Bicke becomes increasingly disillusioned with his status in society. He applies for a government loan to set up the business with Bonny, and he frantically waits for an answer in the mail. His sales figures continue to deteriorate, and Jack, who only hires married salesmen, begins to suspect Sam lied about his marriage. In fact, Marie keeps rebutting all of Sam's awkward attempts at reconciling, and later sends him a divorce decree, leaving him weeping in despair. Shortly afterwards, he deliberately destroys a sale by turning up the television volume in the showroom as Jack negotiates with a prospective customer and thereafter quits his job. While watching Nixon giving a speech on TV during the Watergate scandal, he screams at him, "It's about money, Dick!" With the loan still not finalized, he breaks into his brother's tire sales business to make a large order that will be delivered to Bonny. Ultimately, the loan is rejected, his rent is past due, and his brother Julius reveals he had to bail out Bonny, who was arrested for receiving stolen goods, and is now done entirely with his deadbeat, hypocritical brother.

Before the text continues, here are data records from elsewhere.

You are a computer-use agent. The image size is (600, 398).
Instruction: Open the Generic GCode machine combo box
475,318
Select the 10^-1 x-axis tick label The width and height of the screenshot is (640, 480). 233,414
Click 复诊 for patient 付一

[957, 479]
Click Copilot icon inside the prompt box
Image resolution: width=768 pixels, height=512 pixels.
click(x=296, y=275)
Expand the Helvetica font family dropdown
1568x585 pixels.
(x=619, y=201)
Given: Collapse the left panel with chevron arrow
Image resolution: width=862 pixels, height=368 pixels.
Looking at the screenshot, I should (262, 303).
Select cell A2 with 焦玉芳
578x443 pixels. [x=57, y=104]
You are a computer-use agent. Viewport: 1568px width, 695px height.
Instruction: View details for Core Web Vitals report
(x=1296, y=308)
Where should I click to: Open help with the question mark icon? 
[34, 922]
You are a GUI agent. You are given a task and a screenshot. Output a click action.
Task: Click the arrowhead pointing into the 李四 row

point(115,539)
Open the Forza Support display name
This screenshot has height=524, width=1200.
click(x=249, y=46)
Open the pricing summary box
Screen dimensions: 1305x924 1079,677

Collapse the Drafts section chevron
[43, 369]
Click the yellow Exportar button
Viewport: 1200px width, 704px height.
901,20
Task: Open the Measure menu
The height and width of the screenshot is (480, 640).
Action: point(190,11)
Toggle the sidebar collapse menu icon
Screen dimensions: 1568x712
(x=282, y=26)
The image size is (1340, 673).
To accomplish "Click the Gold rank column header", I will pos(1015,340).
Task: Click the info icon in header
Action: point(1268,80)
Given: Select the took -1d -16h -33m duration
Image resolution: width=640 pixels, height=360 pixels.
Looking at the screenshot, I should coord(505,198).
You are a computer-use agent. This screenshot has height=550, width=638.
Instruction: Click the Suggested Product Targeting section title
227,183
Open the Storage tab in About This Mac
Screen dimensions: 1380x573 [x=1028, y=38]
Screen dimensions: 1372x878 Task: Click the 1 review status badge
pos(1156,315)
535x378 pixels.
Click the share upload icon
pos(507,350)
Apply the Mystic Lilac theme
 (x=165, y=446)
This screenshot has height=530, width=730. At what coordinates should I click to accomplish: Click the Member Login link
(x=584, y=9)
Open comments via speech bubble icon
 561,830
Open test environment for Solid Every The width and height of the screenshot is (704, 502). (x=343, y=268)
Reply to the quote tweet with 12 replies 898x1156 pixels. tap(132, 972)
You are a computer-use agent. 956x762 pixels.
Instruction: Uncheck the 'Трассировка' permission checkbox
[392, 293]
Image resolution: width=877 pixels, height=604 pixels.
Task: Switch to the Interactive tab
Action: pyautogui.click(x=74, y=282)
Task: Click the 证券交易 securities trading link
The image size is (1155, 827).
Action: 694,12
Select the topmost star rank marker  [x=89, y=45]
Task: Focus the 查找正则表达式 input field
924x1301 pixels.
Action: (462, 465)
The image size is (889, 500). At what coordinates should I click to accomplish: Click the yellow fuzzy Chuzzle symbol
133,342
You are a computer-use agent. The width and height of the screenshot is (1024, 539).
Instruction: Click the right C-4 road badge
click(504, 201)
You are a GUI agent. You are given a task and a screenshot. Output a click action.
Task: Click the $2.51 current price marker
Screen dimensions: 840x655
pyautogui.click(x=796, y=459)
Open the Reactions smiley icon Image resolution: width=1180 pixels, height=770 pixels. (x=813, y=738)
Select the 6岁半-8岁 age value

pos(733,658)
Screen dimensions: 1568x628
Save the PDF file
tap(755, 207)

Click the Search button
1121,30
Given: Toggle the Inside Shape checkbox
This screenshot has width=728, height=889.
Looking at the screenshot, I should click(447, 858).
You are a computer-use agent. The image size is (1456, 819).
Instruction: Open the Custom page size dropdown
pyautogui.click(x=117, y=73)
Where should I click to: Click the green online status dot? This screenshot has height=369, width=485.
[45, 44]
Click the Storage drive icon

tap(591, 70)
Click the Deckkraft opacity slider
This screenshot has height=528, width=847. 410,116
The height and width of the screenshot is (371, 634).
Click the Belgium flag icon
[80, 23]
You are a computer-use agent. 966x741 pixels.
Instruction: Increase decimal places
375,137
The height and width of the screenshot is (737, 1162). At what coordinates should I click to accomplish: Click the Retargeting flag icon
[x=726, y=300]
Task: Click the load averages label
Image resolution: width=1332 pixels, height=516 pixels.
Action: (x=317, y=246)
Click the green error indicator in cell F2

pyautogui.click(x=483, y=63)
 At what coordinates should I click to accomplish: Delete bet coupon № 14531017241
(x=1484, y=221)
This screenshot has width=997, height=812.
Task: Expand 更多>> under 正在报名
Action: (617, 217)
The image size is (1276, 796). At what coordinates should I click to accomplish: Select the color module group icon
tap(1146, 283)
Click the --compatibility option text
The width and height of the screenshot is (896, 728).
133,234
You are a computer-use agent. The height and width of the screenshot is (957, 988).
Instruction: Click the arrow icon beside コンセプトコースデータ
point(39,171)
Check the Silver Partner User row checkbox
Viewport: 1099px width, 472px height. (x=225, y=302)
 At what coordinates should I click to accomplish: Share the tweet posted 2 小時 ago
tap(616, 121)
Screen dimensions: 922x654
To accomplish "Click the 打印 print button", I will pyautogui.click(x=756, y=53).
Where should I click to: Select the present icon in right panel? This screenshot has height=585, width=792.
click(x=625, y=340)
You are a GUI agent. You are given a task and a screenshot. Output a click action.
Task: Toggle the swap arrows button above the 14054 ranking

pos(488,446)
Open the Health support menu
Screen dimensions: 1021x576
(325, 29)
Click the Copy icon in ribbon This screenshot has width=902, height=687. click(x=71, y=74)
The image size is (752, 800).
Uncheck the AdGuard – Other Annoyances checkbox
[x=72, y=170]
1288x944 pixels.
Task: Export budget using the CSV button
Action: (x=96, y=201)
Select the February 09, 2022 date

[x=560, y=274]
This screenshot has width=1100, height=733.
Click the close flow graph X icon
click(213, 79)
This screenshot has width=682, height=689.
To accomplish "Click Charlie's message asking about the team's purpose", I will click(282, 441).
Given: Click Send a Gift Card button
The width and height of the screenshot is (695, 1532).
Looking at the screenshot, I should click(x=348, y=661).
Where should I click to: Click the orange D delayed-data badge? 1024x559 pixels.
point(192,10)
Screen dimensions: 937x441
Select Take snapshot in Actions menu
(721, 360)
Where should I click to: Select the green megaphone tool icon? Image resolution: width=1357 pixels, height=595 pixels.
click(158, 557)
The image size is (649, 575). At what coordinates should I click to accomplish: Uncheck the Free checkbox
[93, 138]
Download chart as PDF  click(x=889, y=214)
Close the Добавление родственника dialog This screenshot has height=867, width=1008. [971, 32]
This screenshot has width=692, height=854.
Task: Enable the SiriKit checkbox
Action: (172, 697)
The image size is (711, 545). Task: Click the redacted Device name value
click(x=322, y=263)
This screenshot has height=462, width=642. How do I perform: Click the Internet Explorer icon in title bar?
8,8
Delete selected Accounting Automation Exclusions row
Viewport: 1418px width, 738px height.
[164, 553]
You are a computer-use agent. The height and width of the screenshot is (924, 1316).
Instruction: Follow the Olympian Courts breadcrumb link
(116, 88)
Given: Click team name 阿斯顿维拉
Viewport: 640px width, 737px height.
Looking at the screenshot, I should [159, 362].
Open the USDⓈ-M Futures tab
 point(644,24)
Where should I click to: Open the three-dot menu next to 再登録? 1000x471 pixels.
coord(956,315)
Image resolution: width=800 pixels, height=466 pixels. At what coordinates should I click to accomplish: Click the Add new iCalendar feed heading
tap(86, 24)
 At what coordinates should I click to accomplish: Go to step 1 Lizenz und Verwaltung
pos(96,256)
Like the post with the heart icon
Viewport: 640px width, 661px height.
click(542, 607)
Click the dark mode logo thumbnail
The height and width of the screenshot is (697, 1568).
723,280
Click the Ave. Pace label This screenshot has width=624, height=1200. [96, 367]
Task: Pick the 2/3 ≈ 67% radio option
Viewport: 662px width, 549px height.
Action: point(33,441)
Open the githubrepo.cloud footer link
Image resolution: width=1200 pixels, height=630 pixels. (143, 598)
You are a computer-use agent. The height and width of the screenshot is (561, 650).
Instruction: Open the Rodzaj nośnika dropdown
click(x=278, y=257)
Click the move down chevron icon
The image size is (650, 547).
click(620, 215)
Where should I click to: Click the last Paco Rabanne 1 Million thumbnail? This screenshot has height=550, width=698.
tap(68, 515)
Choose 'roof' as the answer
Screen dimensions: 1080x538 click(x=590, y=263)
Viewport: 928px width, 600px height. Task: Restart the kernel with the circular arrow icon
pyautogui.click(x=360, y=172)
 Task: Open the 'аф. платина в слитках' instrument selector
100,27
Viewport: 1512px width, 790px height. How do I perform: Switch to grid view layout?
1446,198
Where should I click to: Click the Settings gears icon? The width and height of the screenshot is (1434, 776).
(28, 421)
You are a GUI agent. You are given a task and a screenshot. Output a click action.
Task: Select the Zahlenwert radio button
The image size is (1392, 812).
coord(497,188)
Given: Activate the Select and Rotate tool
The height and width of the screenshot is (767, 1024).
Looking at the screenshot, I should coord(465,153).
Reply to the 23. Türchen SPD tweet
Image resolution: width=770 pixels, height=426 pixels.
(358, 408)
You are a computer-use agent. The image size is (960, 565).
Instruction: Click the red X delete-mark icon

A broken Sam begins obsessing more and more about Nixon. One night, after watching a news story about a helicopter pilot who did a fly-by around the White House and got arrested, he begins putting together a plan to hijack a passenger airliner and crash it into the White House. In the two weeks leading to his action, he records a message detailing his intentions and state of mind and addressed to Leonard Bernstein, whom he greatly admires.

Sam liquidates his bank account, steals Bonny's gun, and heads to a restaurant where Jack is dining. He aims the gun at Jack under the table, but cannot pull the trigger and flees. He goes to his and Marie's old house and sleeps in the empty home, then shoots and kills the family dog. The next morning, he drives to the Baltimore–Washington International Airport with the gun concealed against his leg and a suitcase full of gasoline. After mailing his confession to Bernstein, he plans to wait in line to board a flight, but seeing the security procedures are more thorough than expected, he panics and rushes on board, shooting a cop as he goes.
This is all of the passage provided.